Wednesday, July 4, 2018

China Grain/Soy Imports Surged as Trade Tensions Rose

China's grain imports rose to over 3 million metric tons in May 2018 as trade tensions with the U.S. heated up. China is set to assess 25-percent retaliatory tariffs on imports of grains and soybeans from the United States as of July 6.

Grain and Oils News article reported robust China grain imports during April and May. The combined volume of rice, wheat, corn, sorghum, and barley imports reached 3.1 mmt in May, up from 2.9 mmt in April and about 2 mmt during January and March. Imports were 1.5 mmt during February which included the Chinese New Year. The cumulative imports of rice, wheat, corn, sorghum, and barley totaled 11.5 mmt for January-May, up from 10.9 mmt during the same months a year earlier despite the rise in trade tensions.

Barley imports have been consistently strong. China recorded 640,000 mt of sorghum imports during April when China announced a 179-percent antidumping duty (it was terminated May 18). Intrepid buyers imported 470,000 mt of sorghum in May. Corn (760,000 mt), wheat (630,000 mt), and rice (480,000 mt) imports all surged during May. China's imports of soybeans also surged to 9.7 mmt during May 2018.

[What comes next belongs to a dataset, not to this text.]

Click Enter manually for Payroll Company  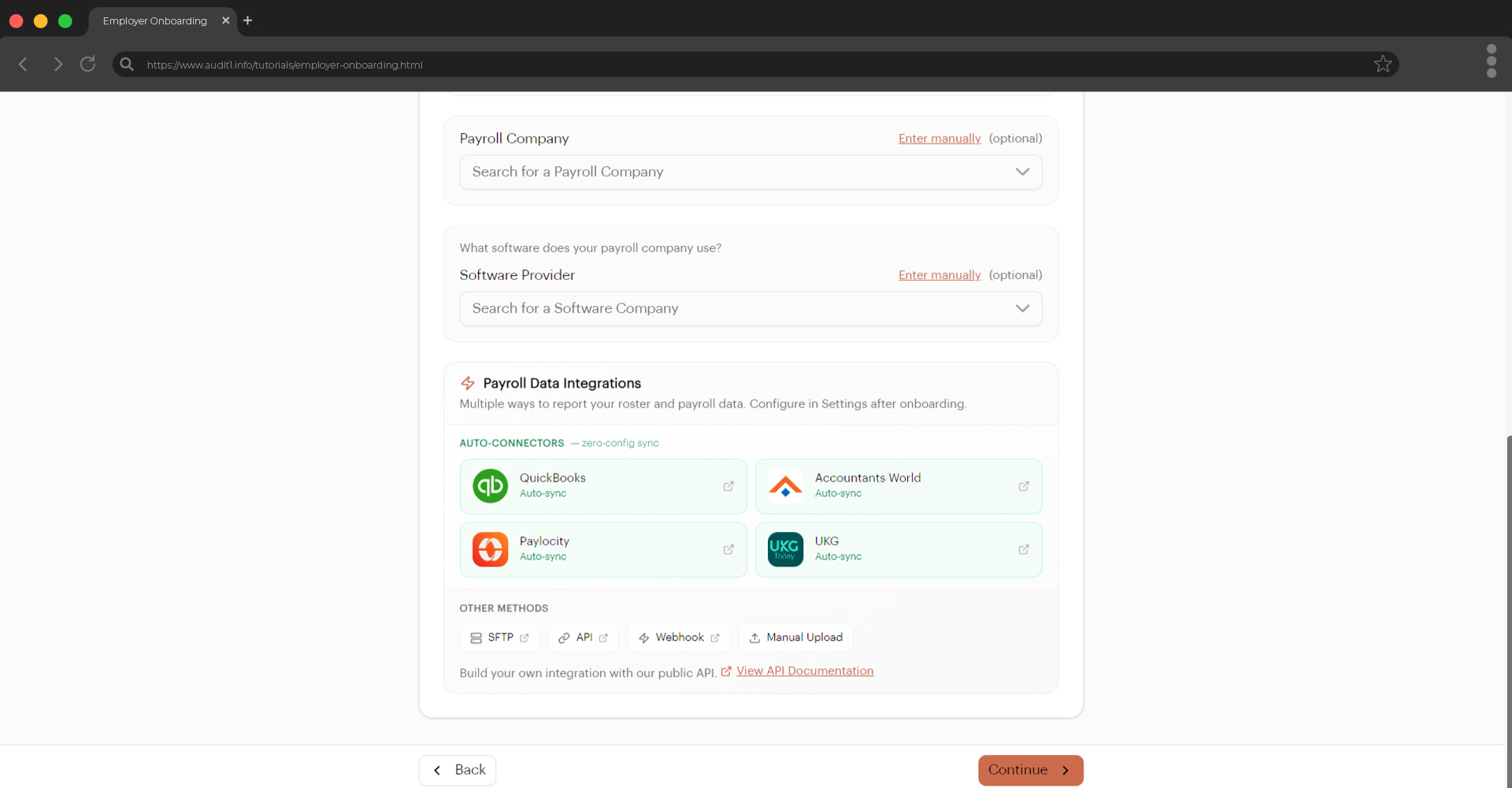pyautogui.click(x=939, y=138)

According to Grain and Oils News, the average unit value of imported corn during May was 1,337 yuan/mt, 463 yuan less than the average domestic corn price of 1800 yuan/mt. A year ago, domestic and imported corn prices were nearly equal. Worries about domestic wheat quality due to wet weather in May and June increased premiums for high quality wheat and may boost demand for imports.